I normally talk about movies and cartoons from the previous decade but I feel it’s time that’s time to discuss something that’s more exclusive to the 2000s, and that’s the popularization of the internet. I know it’s been around since the 90s, but back then it’s mainly used for pornography and black market goods. I know that’s still the main use to many but as the 2000s decade was progressing, all these new websites were coming along, many of which was for social networking that wasn’t something most kids were going into, so what kids really had then was this wonderful browser-based animal RPG called Neopets. It’s where I went onto the internet when I was young. Neopets was probably riding off the super popularity/success that was Pokemon. Neopets was a site where we could have virtual pets, and there was a large world there that we could do quite a bit in… it was just a quirky early internet site made for college students…
A transcript from the video which I found earlier today about Neopets, and I want to write a bit about it as I think it’s a good starting point/back story to the virtual part of my project.
I think Neopets.com is the virtual equivalent of a physical childhood play thing for some people my age. If you asked them what is their earliest internet memory, perhaps it will be Neopets. Like Pokemon, Neopets is made up of fictional world that is richly inhabited with creatures, items and many more. I didn’t own a GameBoy when I was a child, but once in a while when I meet my cousins, I would borrow their GameBoy and play Pokemon on it. We would take turns playing it and while it was quite fun, I never fully experience the fun of being a Pokemon trainer. But I had a computer at home and my cousin got me onto Neopets. I became so obsessed with it, and I was absolutely enchanted by this rich world. That was in 2004 when I was ten years old.
Anyway I could go on about why I loved Neopets so much, but it is quite embarrassing and I remembered being called a ‘Neopets freak’ in primary school, and it’s not the main idea of this entry… But what I eventually took away from my Neopets-crazed days was learning how to code stuff. There was a page on the website that taught users basic CSS and HTML (things couldn’t get that complicated on a web browser then anyway), which they could apply on their user profiles to beautify it. Looking back, I thought this was a very interesting way to get users to personalize their profiles. I’m not sure what was the reason behind encouraging players to use coding to change their colours of the text and add web links. As a young girl, I was drawn to making my user profile pretty and stuff, so I had to learn these basic tips and I think that really got me interested with web pages and web design. I didn’t have a topic that I was interested in, so I dedicated most of the web pages I made to my dog. I took pictures of my dog and put them on the web page, and accompanied the photos with stories about her.

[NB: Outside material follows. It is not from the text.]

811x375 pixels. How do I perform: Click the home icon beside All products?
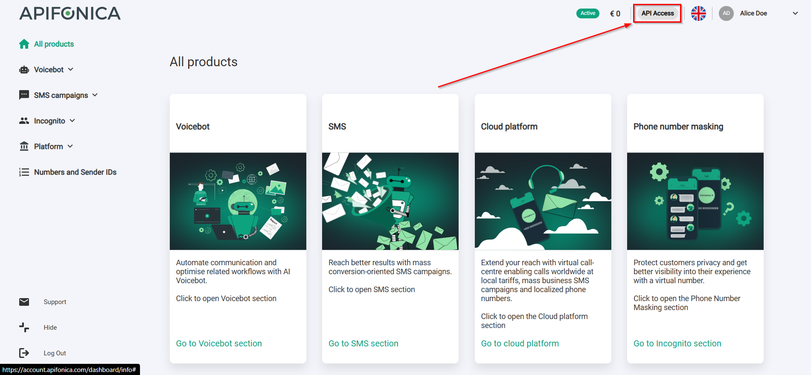(24, 44)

Anyway, I got really carried away making all these web pages. But it was all in good fun, and I eventually quit playing Neopets, moving on to making more of these webpages for good.
I wish I had screenshots for all these stuff. That’s one of the reasons why I wanted to embark on the virtual part of my project. The Internet is brilliant, and with it, we are able to keep track of data. I quoted Deyan Sudjic previously about the immortality of data on the virtual reality, but I sometimes feel that paradoxically, all of these data is quite ephemeral, as objects of memory. They are more fleeting than physical things: a piece of Post-It someone left for you, or a piece of jewellery your aunt gave you. The concept of time and relevance on the Internet is perceived differently than in reality. Once something is updated, and new things come along, you can’t really find an old version anymore. Things get old quickly on the Internet. Servers and domain spaces have a time limit. My old websites can never be retrieved again because the free web hosts I were using were either gone, or were developed into something else. I tried to keep backups of my artworks on the Internet on a thumb drive, but I lost it ages ago. Amongst various attempts of rebooting my virus-infected computer also leads to the loss of data over the years. What I have now is my blog, my Internet journal. Even the media I upload have a shaky, unpredictable life span. Old pictures from 2005 cannot be retrieved, because the servers have died. I thought my blog would be the most appropriate thing I can use to talk about this ephemeral nature of Internet memory, because I have been using my blog for a long time, and given it’s time and space on the virtual realm, it is quite a relic. The rest of my Internet ventures have been very short-lived, relevant for the time that it was popular.
Neopets’ rich fantastical world also retains the nostalgic and innocent quality of childhood playthings, albeit on a digital space. When it became really popular back then with children, it was labeled as a website with ‘sticky content’ that got children to spent hours and hours per week on it (children like me). Comparatively speaking, the effects of Neopets on young people is nothing compared to websites like Tumblr and applications like Instagram, both of which are used widely by many young people. Tumblr is also a rich world full of content pertaining to real-life and popular culture. It is a mass Internet media of unfiltered content, which can be a good and bad thing. For example, pornography .gifs are a popular thing on Tumblr. Skinny inspiration is also popular on the website. I mean, I’m no prude or anything, but I find it quite worrying that such content are so easily accessible to anybody. Along with the few other popular social websites, it generates and feeds a culture that thrives on these images for envy and jealousy. Tumblr’s (in)famous endless scrolling function means that you’re constantly, forever, addicted to this stream of content.